Secretion‐stimulating and secretion‐inhibiting hormones stimulate high‐affinity pertussis‐toxin‐sensitive GTPases in membranes of a pituitary cell line

Abstract

Different peptide hormones influence hormone secretion in pituitary cells by diverse second messenger systems. Recent data indicate that luteinizing‐hormone‐releasing hormone (LHRH) stimulates and somatostatin inhibits voltage‐dependent Ca²⁺ channels of GH₃ cells via pertussis‐toxin‐sensitive mechanisms [Rosenthal et al. (1988) EMBO J. 7, 1627–1633]. In other pituitary cell lines, somatostatin has been shown to cause a pertussis‐toxin‐sensitive decrease in adenylate cyclase activity, and LHRH and thyrotropin‐releasing hormone (TRH) stimulate phosphoinositol lipid hydrolysis in a pertussis‐toxin‐independent manner. Whether stimulation of Ca²⁺ influx by TRH is affected by pertussis toxin is not known.
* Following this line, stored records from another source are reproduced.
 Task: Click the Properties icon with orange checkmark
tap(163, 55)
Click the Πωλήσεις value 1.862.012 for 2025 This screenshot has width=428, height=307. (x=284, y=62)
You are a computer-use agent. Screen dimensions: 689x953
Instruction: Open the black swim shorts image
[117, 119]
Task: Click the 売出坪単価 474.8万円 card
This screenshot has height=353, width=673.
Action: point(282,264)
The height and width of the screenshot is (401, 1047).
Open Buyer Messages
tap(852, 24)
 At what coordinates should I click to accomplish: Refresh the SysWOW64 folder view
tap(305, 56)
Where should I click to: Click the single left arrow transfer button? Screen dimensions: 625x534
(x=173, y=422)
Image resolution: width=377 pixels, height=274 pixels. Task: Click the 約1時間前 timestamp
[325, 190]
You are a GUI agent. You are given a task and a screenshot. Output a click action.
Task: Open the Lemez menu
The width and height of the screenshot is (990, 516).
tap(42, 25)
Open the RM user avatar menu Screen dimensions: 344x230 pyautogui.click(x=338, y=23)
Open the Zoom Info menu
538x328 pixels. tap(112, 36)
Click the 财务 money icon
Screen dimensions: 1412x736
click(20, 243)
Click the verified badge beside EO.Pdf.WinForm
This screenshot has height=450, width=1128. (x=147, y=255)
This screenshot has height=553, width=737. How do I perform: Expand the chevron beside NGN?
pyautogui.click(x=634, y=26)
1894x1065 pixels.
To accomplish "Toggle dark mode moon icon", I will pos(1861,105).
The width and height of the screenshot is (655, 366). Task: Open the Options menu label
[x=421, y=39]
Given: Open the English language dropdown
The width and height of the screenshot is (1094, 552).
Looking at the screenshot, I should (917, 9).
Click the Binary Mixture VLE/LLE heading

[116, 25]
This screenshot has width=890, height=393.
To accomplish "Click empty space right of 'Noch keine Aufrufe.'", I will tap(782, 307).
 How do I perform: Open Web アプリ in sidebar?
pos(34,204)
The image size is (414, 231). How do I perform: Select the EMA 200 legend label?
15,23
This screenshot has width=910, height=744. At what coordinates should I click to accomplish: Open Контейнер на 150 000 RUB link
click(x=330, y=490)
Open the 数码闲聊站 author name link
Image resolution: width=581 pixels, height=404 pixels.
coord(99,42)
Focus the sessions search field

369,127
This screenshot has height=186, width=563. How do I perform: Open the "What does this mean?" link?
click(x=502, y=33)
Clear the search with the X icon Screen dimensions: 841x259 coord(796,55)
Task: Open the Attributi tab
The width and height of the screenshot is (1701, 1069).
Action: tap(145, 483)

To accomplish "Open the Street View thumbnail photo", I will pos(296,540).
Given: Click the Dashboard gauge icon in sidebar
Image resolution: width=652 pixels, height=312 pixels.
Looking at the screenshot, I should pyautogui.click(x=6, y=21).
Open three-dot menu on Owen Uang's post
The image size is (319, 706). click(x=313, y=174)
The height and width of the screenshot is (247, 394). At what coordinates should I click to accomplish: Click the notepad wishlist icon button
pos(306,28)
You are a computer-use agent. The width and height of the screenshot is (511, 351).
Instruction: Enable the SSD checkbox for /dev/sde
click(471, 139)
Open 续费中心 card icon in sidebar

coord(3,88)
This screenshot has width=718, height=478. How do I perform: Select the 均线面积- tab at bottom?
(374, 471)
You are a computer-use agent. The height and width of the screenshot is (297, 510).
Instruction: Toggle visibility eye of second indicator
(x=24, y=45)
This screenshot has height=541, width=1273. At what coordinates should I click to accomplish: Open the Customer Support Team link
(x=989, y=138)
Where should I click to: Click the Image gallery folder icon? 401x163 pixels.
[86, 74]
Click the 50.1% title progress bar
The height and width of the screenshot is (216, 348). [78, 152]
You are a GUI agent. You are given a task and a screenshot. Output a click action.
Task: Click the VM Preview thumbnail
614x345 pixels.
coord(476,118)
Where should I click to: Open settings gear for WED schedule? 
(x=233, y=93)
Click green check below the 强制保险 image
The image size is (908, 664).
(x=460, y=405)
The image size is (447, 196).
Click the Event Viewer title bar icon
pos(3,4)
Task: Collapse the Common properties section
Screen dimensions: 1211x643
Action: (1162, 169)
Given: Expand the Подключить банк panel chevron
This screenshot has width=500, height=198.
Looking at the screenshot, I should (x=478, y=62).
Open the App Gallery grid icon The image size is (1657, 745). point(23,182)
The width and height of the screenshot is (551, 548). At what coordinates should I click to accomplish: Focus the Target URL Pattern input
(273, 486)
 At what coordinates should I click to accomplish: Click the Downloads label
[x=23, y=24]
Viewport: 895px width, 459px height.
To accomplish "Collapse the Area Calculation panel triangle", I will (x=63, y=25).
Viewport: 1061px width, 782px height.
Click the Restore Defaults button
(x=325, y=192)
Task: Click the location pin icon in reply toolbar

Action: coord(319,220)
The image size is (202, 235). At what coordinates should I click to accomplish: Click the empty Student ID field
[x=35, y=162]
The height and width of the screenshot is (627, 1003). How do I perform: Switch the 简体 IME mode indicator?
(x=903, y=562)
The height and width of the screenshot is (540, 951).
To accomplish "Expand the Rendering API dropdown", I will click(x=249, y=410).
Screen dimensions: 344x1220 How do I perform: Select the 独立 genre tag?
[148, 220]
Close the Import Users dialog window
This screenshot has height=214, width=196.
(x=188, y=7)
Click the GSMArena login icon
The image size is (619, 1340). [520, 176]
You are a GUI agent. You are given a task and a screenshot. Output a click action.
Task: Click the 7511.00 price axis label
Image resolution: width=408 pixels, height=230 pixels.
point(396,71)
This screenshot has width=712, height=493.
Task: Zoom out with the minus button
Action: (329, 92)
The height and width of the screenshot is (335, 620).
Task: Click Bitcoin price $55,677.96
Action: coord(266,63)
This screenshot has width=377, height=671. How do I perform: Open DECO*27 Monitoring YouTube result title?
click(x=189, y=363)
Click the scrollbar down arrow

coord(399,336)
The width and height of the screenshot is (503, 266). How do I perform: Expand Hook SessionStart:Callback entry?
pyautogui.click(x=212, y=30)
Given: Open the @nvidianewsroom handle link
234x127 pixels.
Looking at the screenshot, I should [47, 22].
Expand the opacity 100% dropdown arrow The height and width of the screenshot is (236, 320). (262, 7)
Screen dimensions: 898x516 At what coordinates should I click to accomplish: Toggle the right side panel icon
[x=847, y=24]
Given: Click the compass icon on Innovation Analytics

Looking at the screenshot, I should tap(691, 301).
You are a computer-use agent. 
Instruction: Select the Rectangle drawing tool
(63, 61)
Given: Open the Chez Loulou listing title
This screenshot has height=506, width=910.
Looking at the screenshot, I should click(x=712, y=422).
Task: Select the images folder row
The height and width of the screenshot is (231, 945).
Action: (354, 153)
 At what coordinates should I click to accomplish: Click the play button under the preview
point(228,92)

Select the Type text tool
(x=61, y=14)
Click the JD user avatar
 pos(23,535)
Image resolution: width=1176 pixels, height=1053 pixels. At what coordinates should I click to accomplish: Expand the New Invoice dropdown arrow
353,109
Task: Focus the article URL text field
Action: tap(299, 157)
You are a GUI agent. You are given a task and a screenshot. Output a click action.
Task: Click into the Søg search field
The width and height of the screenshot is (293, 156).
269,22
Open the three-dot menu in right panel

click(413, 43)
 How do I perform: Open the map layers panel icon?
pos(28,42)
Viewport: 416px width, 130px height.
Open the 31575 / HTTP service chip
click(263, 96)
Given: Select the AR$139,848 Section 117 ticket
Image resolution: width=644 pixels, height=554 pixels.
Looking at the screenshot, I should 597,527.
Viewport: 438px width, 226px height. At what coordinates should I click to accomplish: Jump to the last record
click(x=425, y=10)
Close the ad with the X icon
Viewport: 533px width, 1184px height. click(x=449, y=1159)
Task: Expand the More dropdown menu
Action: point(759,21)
In order to ellucidate which of the hormone receptors interact with pertussis‐toxin‐sensitive and ‐insensitive G‐proteins, we measured the effects of LHRH, somatostatin and TRH on high‐affinity GTPases in membranes of GH₃ cells. In control membranes, both LHRH and TRH stimulated the high‐affinity GTPases by 20% somatostain by 25%. Maximal hormone effects were observed at a concentration of about 1 μM. Pretreatment of cells with pertussis toxin abolished pertussis‐toxin‐catalyzed [³²P]ADP‐ribosylation of 39–40‐kDa proteins in subsequently prepared membranes and reduced basal GTPase activity. The toxin also reduced by more than half the increases in GTPase activity induced by LHRH and TRH; stimulation of GTPase by somatostatin was completely suppressed. Stimulation of adenylate cyclase by vasoactive intestinal peptide (VIP) was not impaired by pretreatment of cells with pertusis toxin. Somatostatin but not LHRH and TRH decreased forskolin‐stimulated adenylate cyclase activity. The results suggest that the activated receptors for LHRH and TRH act via pertussis‐toxin‐sensitive and ‐insensitive G‐proteins, whereas effects of somatostatin are exclusively mediated by pertussis toxin‐sensitive G‐proteins.